Decide whether each statement below agrees with the article on AWS cloud-controller-manager. For each, answer yes or no and quote the deciding words from the article. 1. The author tested the setup on Kubernetes version 1.20. 2. The article advises against using AWS cloud-controller-manager in production for now. 3. The article explains how to set up a Kubernetes cluster on AWS.
— start Page excerpt —
Cloud Native Ecosystem / Cloud Services / Kubernetes / Contributed

Access AWS Services Through a Kubernetes Dual-Stack Cluster

29 Nov 2021 10:00am, by
Saurabh Modi
Saurabh Modi is an IT professional with over a decade of experience, ranging from business intelligence, statistical analysis, application development to production support and Kubernetes cloud infrastructure. He's worked with consulting companies to large fintech and corporate companies, using unique and creative solutions to solve problems.

This article series will focus on connecting a Kubernetes dual IPv4/IPv6 stack  with Amazon Web Services‘ service APIs, using AWS-cloud-controller-manager (I’ll refer AWS-Cloud-Controller-Manager as “AWS-ccm” and Kubernetes as K8s throughout the article). AWS-ccm “allows a Kubernetes cluster to provision, monitor and remove AWS resources necessary for operation of the cluster,” according to the AWS documentation.

First, I’ll discuss the manifest in the AWS cloud-provider repository and a hack I used to make it work, and in the second part of this tutorial (which will run next week), I’ll go through how to run AWS-ccm using systemd service.

I will not go into the details of how to set up an AWS cluster on Kubernetes or pricing for AWS and Kubernetes, but instead will focus specifically on aws-cloud-controller-manager in detail. There are plenty of very good articles, blogs, and projects available on the internet to set up a Kubernetes cluster on AWS cloud.

I’ve tested on AWS Cloud Ubuntu-20.04 instance image and Kubernetes versions 1.21.2 and 1.22.1. For this post, I used Kelsey Hightower’s inspired Kubernetes The Hard Way guidance on how to set up a cluster.

DISCLAIMER: AWS cloud-controller-manager is under heavy development and still in ALPHA, you should not use it in production until it’s become mature and stable.

Prerequisite

Before you begin, you need to have a dual-stack cluster up and running — meaning AWS vpc is configured to receive both IPv4/IPv6 traffic along with K8s dual-stack features enabled.

Note: If you have an IPv4-only cluster (a typical K8s cluster) then also you had to go through the same drill that we are about to go through, but, then you don’t need to enable the dual-stack feature.

About Cloud Controller Manager

The cloud-controller-manager is a Kubernetes control plane component that embeds cloud-specific control logic. The cloud controller manager lets you link your cluster into your cloud provider’s API and separates out the components that interact with that cloud platform from components that only interact with your cluster.
— end Page excerpt —
— start Dataset extract —
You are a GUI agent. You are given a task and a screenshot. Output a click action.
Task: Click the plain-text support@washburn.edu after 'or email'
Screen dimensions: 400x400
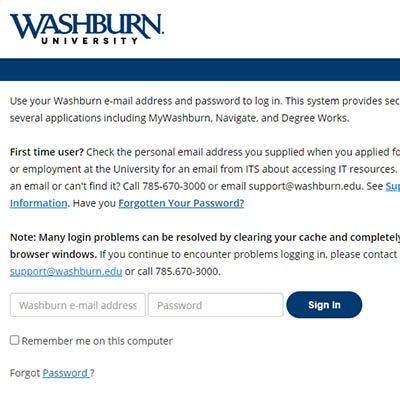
— end Dataset extract —
• _Final answer_:
1. No: "Kubernetes versions 1.21.2 and 1.22.1"
2. Yes: "you should not use it in production until it’s become mature and stable"
3. No: "I will not go into the details of how to set up an AWS cluster on Kubernetes"